芸能人がゴシップを持ち寄ってトーク→嘘ゴシップを語る人狼を探すバラエティ番組「ゴシップ人狼」……を舞台にしたミステリは成立するか? ミステリ評論家・若林踏が読む
文春オンライン / 2024年10月1日 6時0分
『なんで死体がスタジオに!?』森バジル(文藝春秋)
対談集『新世代ミステリ作家探訪』『新世代ミステリ作家探訪 旋風編』(光文社)などの著書を持ち、若手ミステリ作家に造詣の深い書評家・若林踏氏が、森バジル氏の『 なんで死体がスタジオに!? 』を読みます。
◆◆◆
ミステリに真正面から挑んでみましたが、どうですか?
作者が胸を張って挑戦状を叩きつける姿が目に浮かぶ。よし。その心意気、受けて立とうじゃないか。
『なんで死体がスタジオに!?』は森バジルの再デビュー2作目に当たる作品である。再デビュー、と書いたのは、森には2度の小説新人賞受賞歴があるためだ。1度目は2018年の第23回スニーカー大賞《秋》優秀賞受賞で、受賞後に『1/2―デュアル―死にすら値しない紅』という文庫作品を刊行している。2度目は第30回松本清張賞を「ノウイットオール」で受賞したことで、同作は『 ノウイットオール あなただけが知っている 』と改題のうえ2023年に刊行された。『ノウイットオール』は全5章から成る物語で、推理小説、青春小説、科学小説など、それぞれ異なるジャンルの独立した作品として楽しめる構成になっている。「どんなジャンルでも書いてみせますよ」という作者の挑戦的な姿勢が垣間見えた小説だった。

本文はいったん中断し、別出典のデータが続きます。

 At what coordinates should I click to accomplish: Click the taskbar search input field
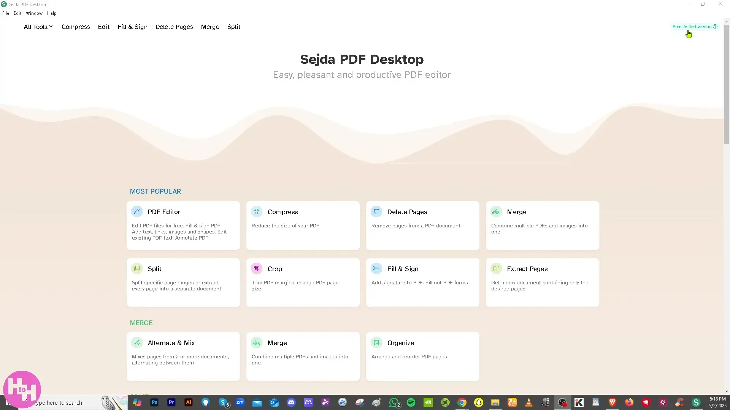(x=65, y=403)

そこで再デビュー2作目の『なんで死体がスタジオに!?』である。「どんなジャンルでも」の一発目として森が選んだのは、ミステリであった。その結果はどうだったか。
結論から言ってしまうと、うん、真っ向勝負を挑んで見事に勝っている。
物語の中心にあるのは「ゴシップ人狼」というテレビ番組である。複数人のプレイヤーに“村人”や“人狼”などの役割を振り、グループの中に潜む“人狼”を推理して言い当てるパーティーゲームを「人狼ゲーム」と言うが、「ゴシップ人狼」はその芸能界版というべきルールで行われる。プレイヤーは自分が知っている芸能人のゴシップを披露するのだが、その中に嘘のゴシップを語っている人間が紛れている。その嘘つきを炙り出すのが「ゴシップ人狼」なのだ。

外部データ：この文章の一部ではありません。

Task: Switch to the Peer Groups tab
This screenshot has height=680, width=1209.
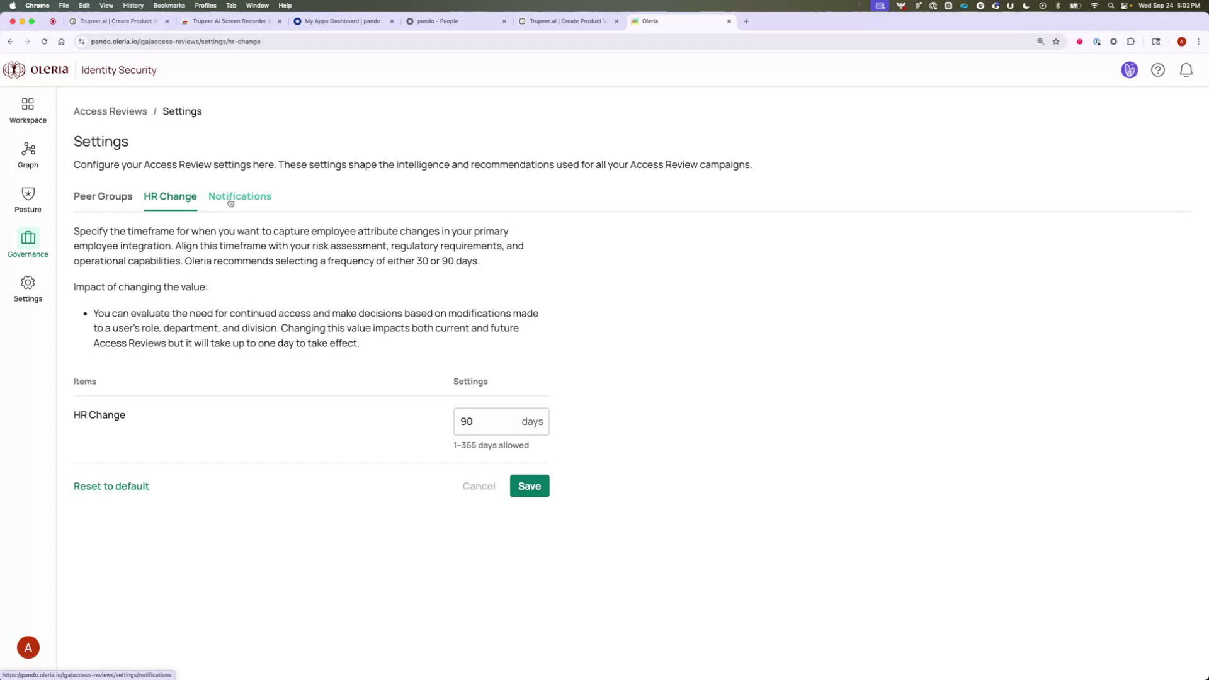Action: click(x=103, y=196)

ある失敗から崖っぷちに立たされているバラエティ番組のプロデューサー・幸良涙花は「ゴシップ人狼」の生放送を何としても成功させて、会社からの戦力外通告を跳ね除けねばと戦々恐々としている。ところが本番を直前に控える幸良を、不測の事態が襲う。スタジオに置かれた段ボール箱の中から、人間の死体が出てきたのだ。
予想の斜め上をいく展開の連続で読ませるスリラーが本作の基調である。作者の工夫が奏功しているな、と感じたのは物語の要となる「ゴシップ人狼」が「人狼ゲーム」を下敷きとしたゲームになっていることだ。簡単に言ってしまえば「人狼ゲーム」はプレイヤー同士の証言から手がかりを得て人狼=犯人を当てる、本格謎解きミステリの構造を持った遊戯である。
そうした「人狼ゲーム」の要素を作中で描くということは、必然的に謎解き小説の要素が作品に入り込んでくるということだ。作者はこの謎解き要素と先述したスリラーの要素を結び付けることで、曲芸のような展開を生み出すことに成功している。しかも驚くほどフェアプレイだ。ここ、謎解き小説ファンにとっては重要。もちろん、それだけでは満足せず、作者は更に大胆な仕掛けを最後まで用意している。『ノウイットオール あなただけが知っている』を読んだ方は、風変わりな構成に光るものがある小説だったことを思い出してもらいたい。森バジル、油断のならない作家である。
『ノウイットオール』で「どんなジャンルでもいけますよ」と宣言し、その次の『なんで死体がスタジオに!?』ではミステリに挑んで勝利を収めている。次はどのジャンルに挑むのか。再びミステリなのか、それとも別のジャンルなのか。いや、どっちでも良いから驚くような物語をもっと書いてくれ、森バジル。